Jeannie Lucas, Blandine Masure, Samuel Guille
La thématique fait sens à L’ATELIER… Au détour d’une correspondance de Nicolas de Staël, le titre de l’exposition est apparu, évident, sonnant clair : Voir large. Avec lui, on pouvait supposer une certaine forme de contemplation, mais aussi l’attitude de qui regarde la vie, l’art, le temps, sans plisser des yeux devant le vide, sans peur aucune.
Ainsi disposé, l’artiste peut faire de belles rencontres, mais il faut du courage pour épurer. Si le risque est grand, le plaisir ne sera que plus vif de s’être approché de l’essentiel. Dans sa lettre, de Staël répondait à l’invitation de Jean Bauret à qui il montre régulièrement ses toiles et qu’il rejoint à Erquinghem avec sa camionnette remplie de tableaux : « Si vous avez un endroit propice face à la mer du Nord, je ne vois pas d’inconvénient pour essayer d’y voir large ». Sous la lumière du Nord, celle de la plaine de la Valdaine et toutes celles qui révèlent un espace infini, on peut ressentir un sentiment d’éternité, d’universel, d’intemporel, du minimum tendu sous l’évocation d’une forme, d’une ombre, d’une présence forte et simple.
Samuel Guille et Blandine Masure ont répondu à cette invitation avec enthousiasme. Notre rapprochement à tous les trois est heureux…
Jeannie Lucas
Présentation de la série
« T’es un lyrique ! » le film Diva de Jean-Jacques Beineix, réplique de Alba à Jules
J’ai grandi en pleine nature, presque un enfant sauvage. Les paysages ont servi de support à mon imagination et d’illustration des complexes rapports humains qui m’entouraient.
Par la suite, la vie d’étudiant en anglais et plus tard mon installation à Paris furent à l’opposé de ce que j’avais vécu jusqu’alors, j’adoptais naturellement la diversité et le foisonnement parisien ( La Goutte d’Or ).

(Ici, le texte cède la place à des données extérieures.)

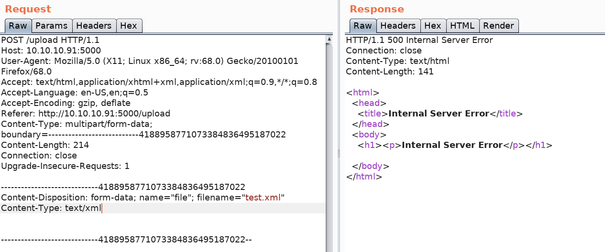View the response HTML tab
This screenshot has width=605, height=252.
point(462,26)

La photographie est un médium qui me correspond parfaitement, l’observation et le ressenti des ambiances, des choses, éléments et êtres, ont inlassablement occupé ma vie. Ma formation s’appuie, comme sur deux jambes sur la technique et l’imaginaire, la contrainte et la liberté, le réel et le rêve : entre un métier très concret et un tempérament lunaire, une curiosité immense tournée vers l’extérieur, vers ceux et ce qui m’entourent. Cette place me permet souvent de mettre en avant des attitudes ou des sentiments.

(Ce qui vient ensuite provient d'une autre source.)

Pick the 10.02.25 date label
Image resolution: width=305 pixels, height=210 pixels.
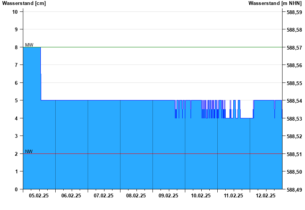[201, 195]
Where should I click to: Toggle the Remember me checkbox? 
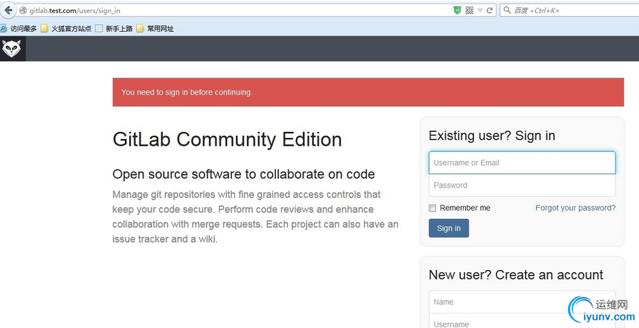[433, 208]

La nouvelle série que j’ai appelée portrait de paysage s’inscrit dans une recherche de photographie que je définirais de lyrique car elle utilise le réel comme base à l’imaginaire. Ainsi dit Jean-Michel Maulpoix, un défenseur actuel du lyrisme : sa thématique est directement liée au contenu de l’expérience subjective. Le temps, la mort, l’amour, sont ses motifs de prédilection en ce qu’ils mettent en cause l’intégrité de l’individu et son rapport au monde environnant.

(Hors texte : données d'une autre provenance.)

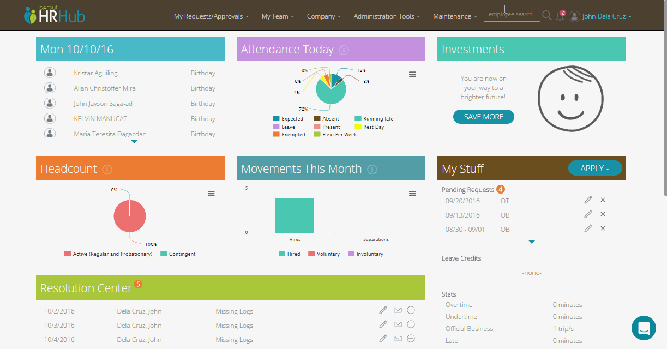Open the Attendance Today chart menu icon
667x349 pixels.
click(x=412, y=74)
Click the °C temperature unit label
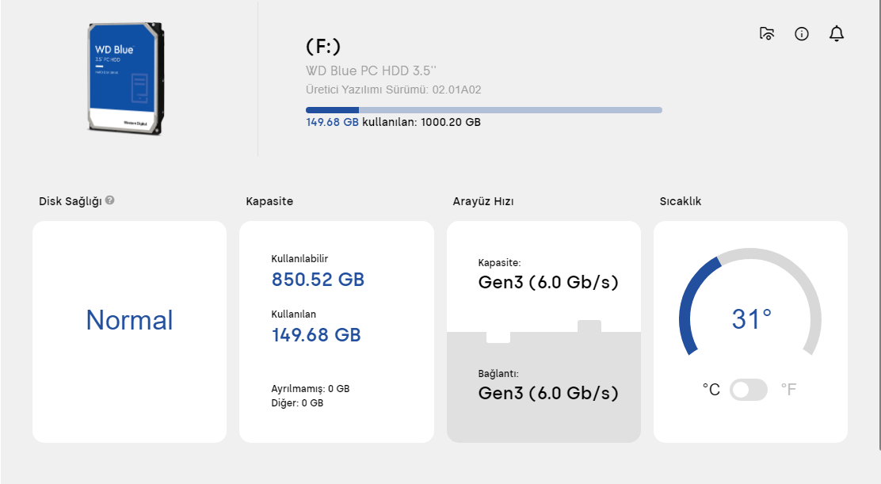This screenshot has width=881, height=484. (711, 390)
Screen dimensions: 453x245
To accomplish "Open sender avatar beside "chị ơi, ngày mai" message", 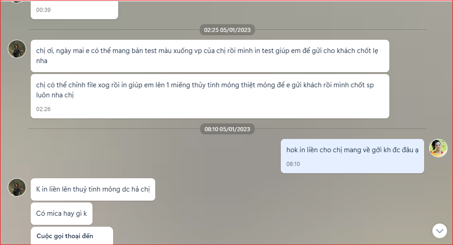I will point(17,49).
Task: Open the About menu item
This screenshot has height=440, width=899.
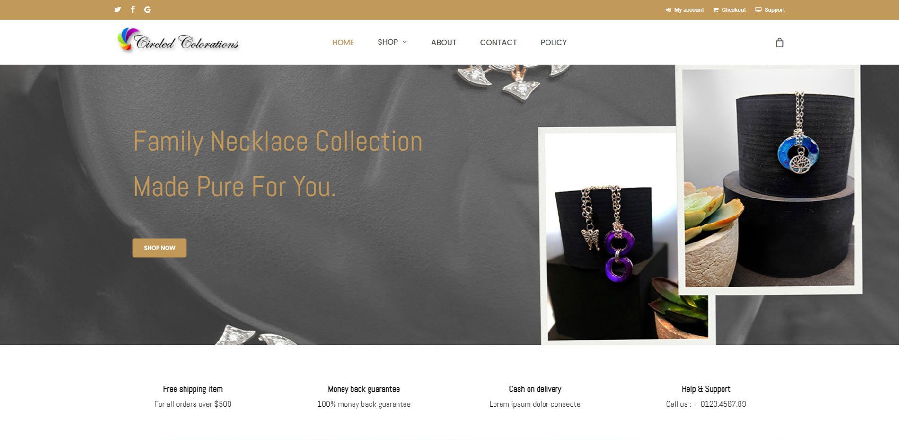Action: pyautogui.click(x=444, y=42)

« Voir large », une belle invitation qui correspond à cette recherche : mettre en relation les paysages et les sentiments humains, choisir le détail dans l’immensité, où la vibration et les émotions profondes tendent vers l’universel.
Samuel Guille

“Sous la lumière du Nord, celle de la plaine de la Valdaine et toutes celles qui révèlent un espace infini, on peut ressentir un sentiment d’éternité, d’universel, d’intemporel, du minimum tendu sous l’évocation d’une forme, d’un nombre, d’une présence forte et simple“, tel est l’exergue du catalogue de la très belle exposition qui réunit trois artistes de talent.
Le thème choisi par Jeannie Lucas, l’organisatrice et la propriétaire de la magnifique salle voutée sur les murs de laquelle sont accrochés ses tableaux (huile sur toile) ainsi que les photographies de Samuel Guille, offre à l’imaginaire des possibilités infinies. Une grande table et des étagères reçoivent les céramiques de Blandine Masure, des coupes ouvertes comme pour accueillir la légèreté et le souffle de l’air. Une harmonie céleste existe entre les œuvres de ces trois artistes. L’œil passe d’une œuvre à l’autre avec une impression de continuité dans les tons et cette impression de sérénité, de beauté qui s’en dégagent renforcent le titre de cette exposition, “voir large”.
Avec les tableaux de Jeannie Lucas, le large est soutenu par des toiles que l’on ressent sans limite. Tandis que les photographies de Samuel Guille entrainent à voir vers le large avec une séries de paysages de bords de mer qui ouvrent ainsi sur l’infini. Enfin plane sur l’élégance de l’exposition une impression intérieure de vouloir voir plus large la beauté qui nous entoure.